• THE PROBLEM:
Copy the entries word for word, starting at the line containing "576x432 pixels. At" and ending at the line containing "pyautogui.click(x=228, y=502)".

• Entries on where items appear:
○ ○ ○ ○ ○ ○ ○

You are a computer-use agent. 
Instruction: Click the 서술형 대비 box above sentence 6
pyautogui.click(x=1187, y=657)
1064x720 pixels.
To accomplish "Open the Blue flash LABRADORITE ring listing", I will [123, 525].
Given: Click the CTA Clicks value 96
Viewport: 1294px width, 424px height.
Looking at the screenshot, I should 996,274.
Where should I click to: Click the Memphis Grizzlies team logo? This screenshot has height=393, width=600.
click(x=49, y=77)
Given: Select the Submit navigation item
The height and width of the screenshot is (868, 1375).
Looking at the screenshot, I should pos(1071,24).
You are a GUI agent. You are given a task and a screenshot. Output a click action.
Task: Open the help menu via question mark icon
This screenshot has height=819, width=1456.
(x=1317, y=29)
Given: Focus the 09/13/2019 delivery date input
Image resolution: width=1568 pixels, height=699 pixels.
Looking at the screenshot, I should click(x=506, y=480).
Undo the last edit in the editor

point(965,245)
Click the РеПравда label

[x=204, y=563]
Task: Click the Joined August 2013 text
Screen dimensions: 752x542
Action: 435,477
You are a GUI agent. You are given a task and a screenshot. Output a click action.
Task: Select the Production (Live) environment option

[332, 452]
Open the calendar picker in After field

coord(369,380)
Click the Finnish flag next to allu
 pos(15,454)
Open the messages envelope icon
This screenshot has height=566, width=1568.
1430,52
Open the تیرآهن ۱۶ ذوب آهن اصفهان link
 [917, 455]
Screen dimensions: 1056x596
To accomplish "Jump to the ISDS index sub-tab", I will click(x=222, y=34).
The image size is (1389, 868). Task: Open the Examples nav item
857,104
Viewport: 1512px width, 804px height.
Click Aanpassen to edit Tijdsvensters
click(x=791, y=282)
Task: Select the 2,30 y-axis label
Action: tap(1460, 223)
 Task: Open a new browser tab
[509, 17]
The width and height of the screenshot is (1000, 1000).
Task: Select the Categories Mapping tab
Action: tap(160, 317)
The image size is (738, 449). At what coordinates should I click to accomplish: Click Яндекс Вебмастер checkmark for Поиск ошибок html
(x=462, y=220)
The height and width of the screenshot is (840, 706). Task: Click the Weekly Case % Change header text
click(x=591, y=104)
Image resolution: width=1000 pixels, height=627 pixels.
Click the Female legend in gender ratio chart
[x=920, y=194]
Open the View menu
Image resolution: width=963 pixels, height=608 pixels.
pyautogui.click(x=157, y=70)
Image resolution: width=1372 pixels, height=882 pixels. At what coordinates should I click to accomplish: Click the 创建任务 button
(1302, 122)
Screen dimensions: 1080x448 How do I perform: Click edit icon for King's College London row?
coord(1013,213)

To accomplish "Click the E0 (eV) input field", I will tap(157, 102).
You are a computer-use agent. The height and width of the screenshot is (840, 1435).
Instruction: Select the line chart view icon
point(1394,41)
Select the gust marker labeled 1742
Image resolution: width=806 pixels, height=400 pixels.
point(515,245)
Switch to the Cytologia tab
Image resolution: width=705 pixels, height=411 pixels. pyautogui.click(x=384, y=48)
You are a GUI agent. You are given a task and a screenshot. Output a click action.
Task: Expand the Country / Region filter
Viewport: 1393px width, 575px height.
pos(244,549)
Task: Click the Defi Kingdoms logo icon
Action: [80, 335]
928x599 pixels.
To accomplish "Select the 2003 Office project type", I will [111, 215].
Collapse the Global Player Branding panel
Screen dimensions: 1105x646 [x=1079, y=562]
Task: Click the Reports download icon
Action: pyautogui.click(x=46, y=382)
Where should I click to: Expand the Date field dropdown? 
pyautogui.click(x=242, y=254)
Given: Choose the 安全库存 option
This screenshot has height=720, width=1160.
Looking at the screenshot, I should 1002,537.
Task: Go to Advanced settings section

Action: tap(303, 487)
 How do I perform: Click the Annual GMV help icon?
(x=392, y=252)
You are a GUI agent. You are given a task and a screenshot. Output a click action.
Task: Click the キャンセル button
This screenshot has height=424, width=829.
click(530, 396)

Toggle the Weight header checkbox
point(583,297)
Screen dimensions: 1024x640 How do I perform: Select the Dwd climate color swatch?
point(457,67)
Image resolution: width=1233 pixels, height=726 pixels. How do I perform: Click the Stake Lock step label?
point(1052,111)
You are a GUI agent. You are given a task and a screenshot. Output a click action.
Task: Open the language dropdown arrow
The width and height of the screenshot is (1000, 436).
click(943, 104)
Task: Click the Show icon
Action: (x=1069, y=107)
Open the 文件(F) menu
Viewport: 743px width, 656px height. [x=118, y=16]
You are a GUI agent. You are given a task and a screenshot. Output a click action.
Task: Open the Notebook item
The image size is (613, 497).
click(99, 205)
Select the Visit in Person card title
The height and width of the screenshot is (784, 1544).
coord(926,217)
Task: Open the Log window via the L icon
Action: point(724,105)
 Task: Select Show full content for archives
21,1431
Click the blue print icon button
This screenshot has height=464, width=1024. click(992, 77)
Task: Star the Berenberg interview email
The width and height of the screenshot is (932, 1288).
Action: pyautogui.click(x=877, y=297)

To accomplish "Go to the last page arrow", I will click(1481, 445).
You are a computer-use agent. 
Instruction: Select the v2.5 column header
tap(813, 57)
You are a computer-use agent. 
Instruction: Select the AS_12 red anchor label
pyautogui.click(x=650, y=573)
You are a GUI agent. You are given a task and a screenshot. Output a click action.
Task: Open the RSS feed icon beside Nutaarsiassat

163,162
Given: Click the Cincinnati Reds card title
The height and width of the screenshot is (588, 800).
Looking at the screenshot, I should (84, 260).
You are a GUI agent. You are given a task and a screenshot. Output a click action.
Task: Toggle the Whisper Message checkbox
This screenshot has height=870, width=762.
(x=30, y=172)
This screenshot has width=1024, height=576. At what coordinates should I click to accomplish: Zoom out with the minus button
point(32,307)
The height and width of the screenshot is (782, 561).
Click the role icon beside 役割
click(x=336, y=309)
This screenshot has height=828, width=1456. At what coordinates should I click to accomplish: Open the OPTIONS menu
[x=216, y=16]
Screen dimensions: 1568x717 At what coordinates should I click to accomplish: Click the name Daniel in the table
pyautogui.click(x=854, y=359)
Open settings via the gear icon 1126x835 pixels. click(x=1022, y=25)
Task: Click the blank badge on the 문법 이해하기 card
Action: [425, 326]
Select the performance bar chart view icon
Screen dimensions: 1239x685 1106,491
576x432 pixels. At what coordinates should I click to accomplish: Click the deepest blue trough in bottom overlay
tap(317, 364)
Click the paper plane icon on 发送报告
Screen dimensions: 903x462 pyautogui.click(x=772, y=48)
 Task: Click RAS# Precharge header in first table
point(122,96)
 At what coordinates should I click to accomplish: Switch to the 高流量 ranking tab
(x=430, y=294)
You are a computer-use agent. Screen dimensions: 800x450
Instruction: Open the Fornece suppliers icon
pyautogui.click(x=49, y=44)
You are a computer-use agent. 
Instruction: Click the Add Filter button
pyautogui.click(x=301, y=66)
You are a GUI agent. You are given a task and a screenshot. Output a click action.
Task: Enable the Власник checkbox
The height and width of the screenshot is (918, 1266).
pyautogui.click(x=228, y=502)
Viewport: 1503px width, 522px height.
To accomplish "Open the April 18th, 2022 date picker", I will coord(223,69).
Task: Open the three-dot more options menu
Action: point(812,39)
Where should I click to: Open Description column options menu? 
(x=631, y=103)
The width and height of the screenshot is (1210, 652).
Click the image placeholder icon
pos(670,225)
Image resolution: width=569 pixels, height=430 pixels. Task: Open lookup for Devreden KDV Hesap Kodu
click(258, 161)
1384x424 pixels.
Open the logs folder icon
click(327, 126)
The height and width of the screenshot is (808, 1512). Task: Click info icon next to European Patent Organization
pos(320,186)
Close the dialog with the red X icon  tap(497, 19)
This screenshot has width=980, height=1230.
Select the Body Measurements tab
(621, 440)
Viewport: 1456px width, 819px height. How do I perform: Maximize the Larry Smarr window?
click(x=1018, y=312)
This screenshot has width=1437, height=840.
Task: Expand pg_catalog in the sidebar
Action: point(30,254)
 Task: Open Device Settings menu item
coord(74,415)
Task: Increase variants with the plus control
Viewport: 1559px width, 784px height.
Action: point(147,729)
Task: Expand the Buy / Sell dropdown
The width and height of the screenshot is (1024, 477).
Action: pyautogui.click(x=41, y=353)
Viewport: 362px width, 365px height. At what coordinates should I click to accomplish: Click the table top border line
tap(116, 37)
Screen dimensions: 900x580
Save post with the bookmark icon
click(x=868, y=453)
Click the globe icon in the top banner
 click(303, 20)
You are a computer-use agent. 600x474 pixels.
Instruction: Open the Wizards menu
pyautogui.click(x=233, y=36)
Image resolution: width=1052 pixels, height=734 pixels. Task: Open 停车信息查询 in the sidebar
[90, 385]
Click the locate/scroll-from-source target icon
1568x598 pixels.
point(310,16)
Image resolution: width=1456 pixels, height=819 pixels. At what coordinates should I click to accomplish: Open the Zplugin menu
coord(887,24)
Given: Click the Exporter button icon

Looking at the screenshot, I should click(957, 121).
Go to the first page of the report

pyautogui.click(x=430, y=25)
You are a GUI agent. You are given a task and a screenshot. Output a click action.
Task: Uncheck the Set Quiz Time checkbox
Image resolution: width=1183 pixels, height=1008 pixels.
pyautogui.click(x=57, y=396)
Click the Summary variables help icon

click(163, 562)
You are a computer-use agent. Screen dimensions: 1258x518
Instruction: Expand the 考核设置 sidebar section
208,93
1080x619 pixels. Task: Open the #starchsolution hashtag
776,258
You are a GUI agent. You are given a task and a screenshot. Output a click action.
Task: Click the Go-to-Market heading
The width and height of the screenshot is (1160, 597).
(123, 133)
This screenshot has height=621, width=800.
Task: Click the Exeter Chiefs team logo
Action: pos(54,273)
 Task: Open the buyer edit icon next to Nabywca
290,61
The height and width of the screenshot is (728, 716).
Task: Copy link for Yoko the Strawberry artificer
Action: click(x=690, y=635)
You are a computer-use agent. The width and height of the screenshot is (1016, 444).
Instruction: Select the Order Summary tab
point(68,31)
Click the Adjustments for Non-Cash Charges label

○ ○ ○ ○ ○ ○ ○

• IN RESPONSE:
576x432 pixels. At what coordinates should I click to accomplish: Click the deepest blue trough in bottom overlay
tap(317, 364)
Click the paper plane icon on 发送报告
Screen dimensions: 903x462 pyautogui.click(x=772, y=48)
 Task: Click RAS# Precharge header in first table
point(122,96)
 At what coordinates should I click to accomplish: Switch to the 高流量 ranking tab
(x=430, y=294)
You are a computer-use agent. Screen dimensions: 800x450
Instruction: Open the Fornece suppliers icon
pyautogui.click(x=49, y=44)
You are a computer-use agent. 
Instruction: Click the Add Filter button
pyautogui.click(x=301, y=66)
You are a GUI agent. You are given a task and a screenshot. Output a click action.
Task: Enable the Власник checkbox
The height and width of the screenshot is (918, 1266).
pyautogui.click(x=228, y=502)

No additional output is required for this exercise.